About the Amazon S3 collector

Use this collector to directly harvest metadata on S3 buckets and objects metadata from your Amazon S3 instance. Note that if you are looking to harvest tables and columns from Amazon S3 objects that have been cataloged in AWS Glue Data Catalog, you must instead use the AWS Glue collector.

Important

The Amazon S3 collector can be run in the Cloud or on-premise using Docker or JAR files.

Note

The latest version of the Collector is 2.200. To view the release notes for this version and all previous versions, please go here.

What is cataloged

The collector catalogs the following information.

Table 1.

Object

Information cataloged

Buckets

  • Amazon resource number (ARN)

  • Region

  • Name

  • Version state

  • Creation date

  • ACL owner ID

  • ACL grantee ID

  • ACL grant permission

Objects

  • Key

  • Amazon resource number (ARN)

  • Region

  • Size

  • Last modified date

  • ACL owner ID

  • ACL grantee ID

  • ACL grant permission

  • Metadata



Relationships between objects

By default, the harvested metadata includes catalog pages for the following resource types. Each catalog page has a relationship to the other related resource types. If the metadata presentation for this data source has been customized with the help of the data.world Solutions team, you may see other resource pages and relationships.

Table 2.

Resource page

Relationship

S3 Bucket

Relationship to S3 Object

S3 Object

Relationship to S3 Bucket



Important note about maximum limits for S3 buckets

For an optimized experience, the system has set limits for harvesting metadata from the buckets in S3. 

  • By default, the collector has a limit of harvesting 10,000 objects per bucket. If the contents of a bucket cross this limit, the bucket is skipped, no metadata is harvested for it, and a warning message is logged for the bucket.
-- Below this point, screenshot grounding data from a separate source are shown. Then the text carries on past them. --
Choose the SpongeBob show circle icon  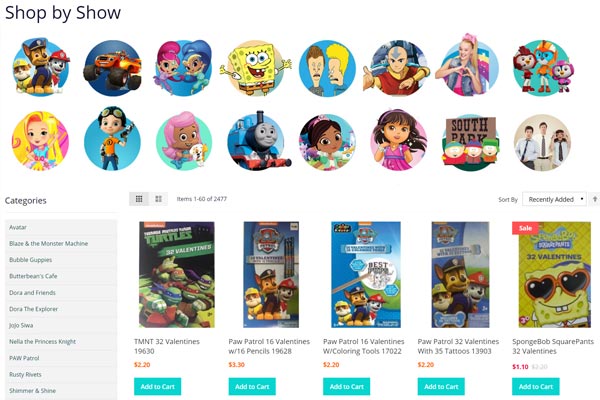256,68
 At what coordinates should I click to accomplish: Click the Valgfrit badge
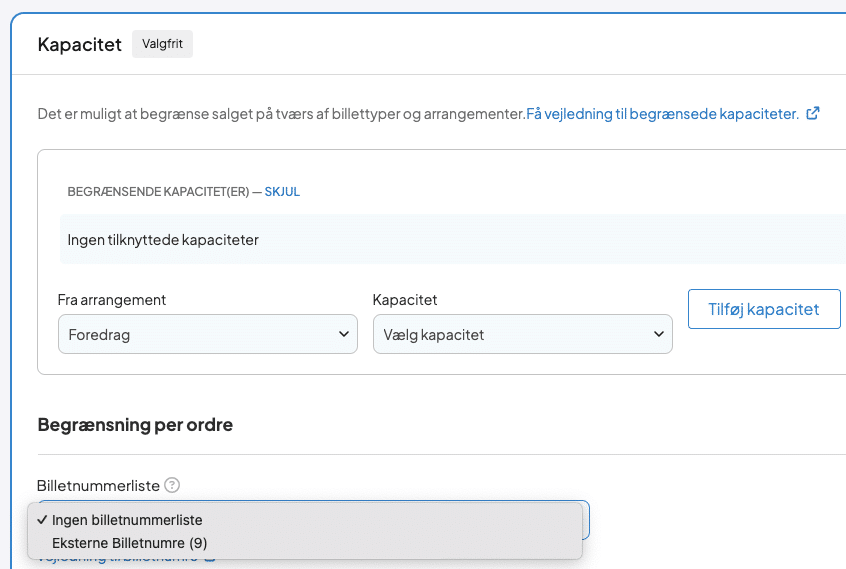(x=162, y=45)
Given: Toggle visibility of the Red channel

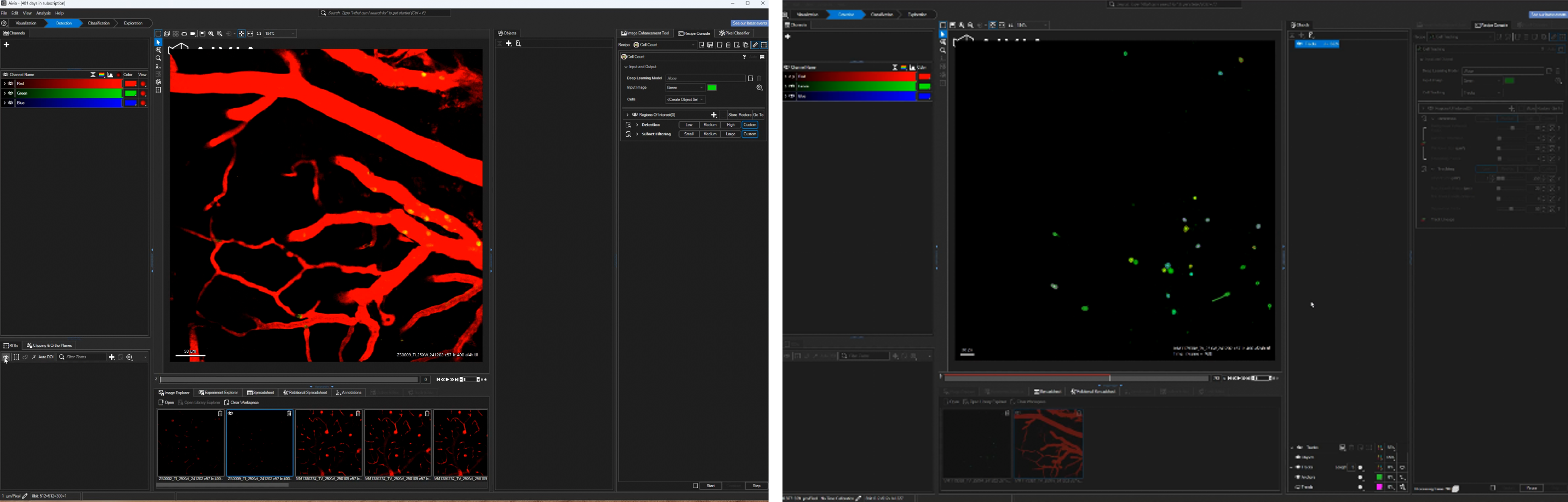Looking at the screenshot, I should 10,84.
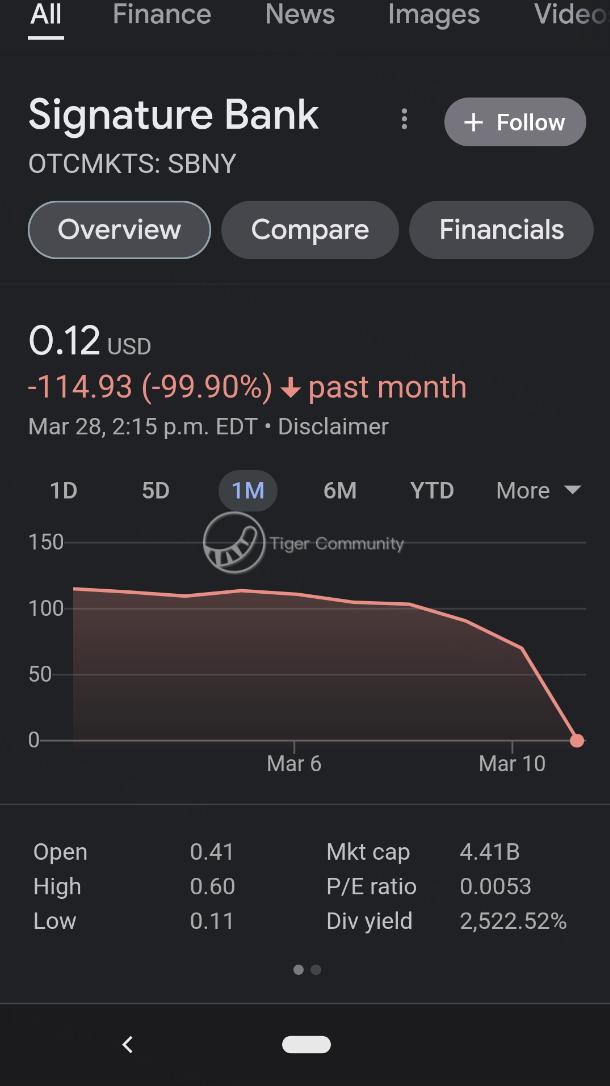Click the Financials chip
The width and height of the screenshot is (610, 1086).
pos(501,230)
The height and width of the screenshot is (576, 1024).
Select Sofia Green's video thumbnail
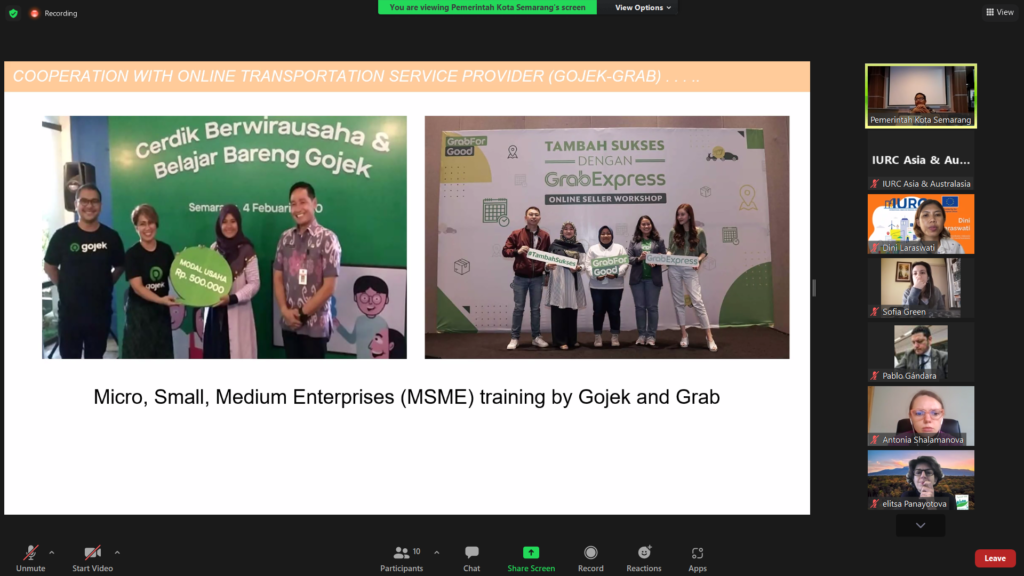point(920,287)
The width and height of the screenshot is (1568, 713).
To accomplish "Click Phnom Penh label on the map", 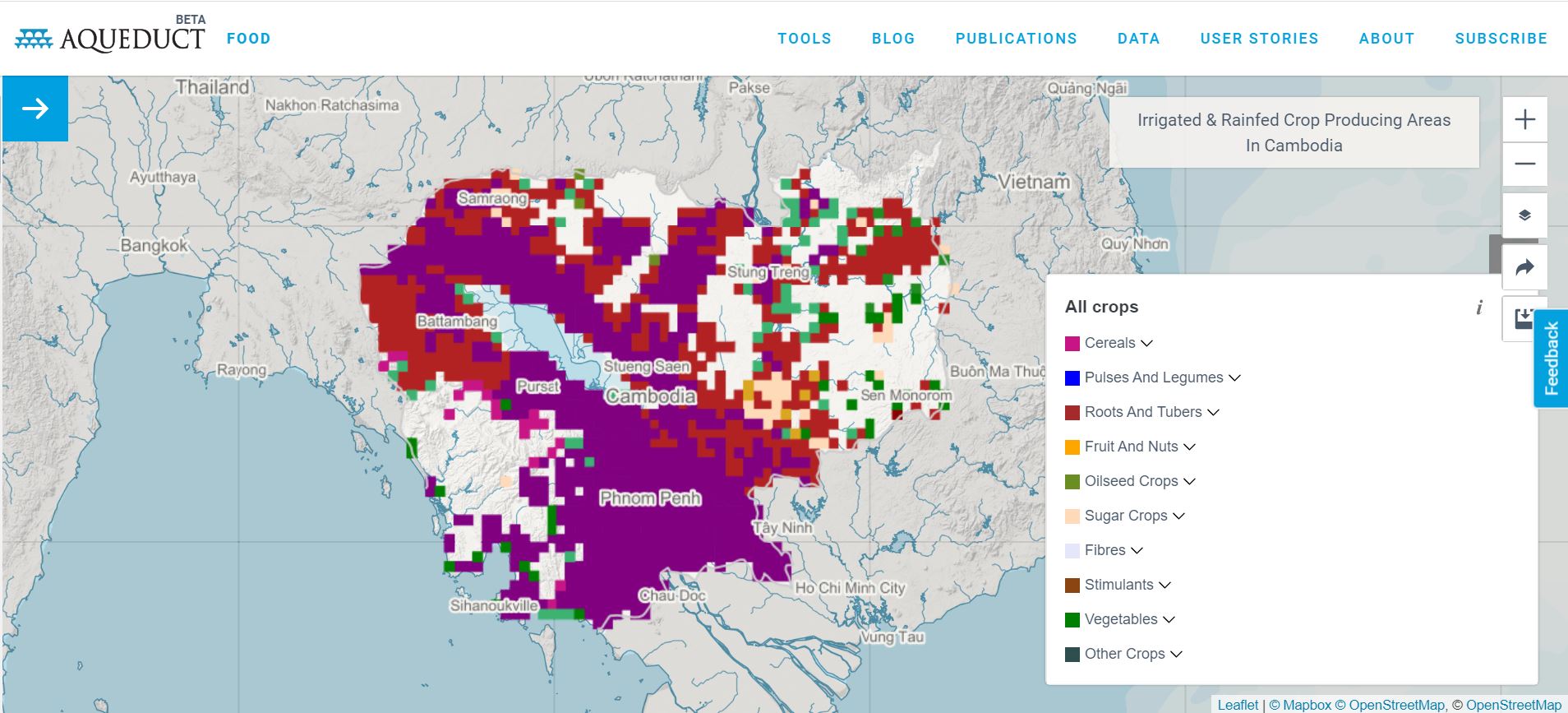I will (x=649, y=498).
  • If you want to overwrite the default limit, set the --max-resources parameter in your collector command. The maximum value for this parameter can be 10,000,000 (ten million). If the total contents (total buckets and objects) cross this limit, further buckets are not cataloged, and a warning message is logged for the bucket.

Authentication supported

  • The S3 collector authenticates to S3 using the default credential profiles file. The collector needs a user created in the AWS portal with read access to S3.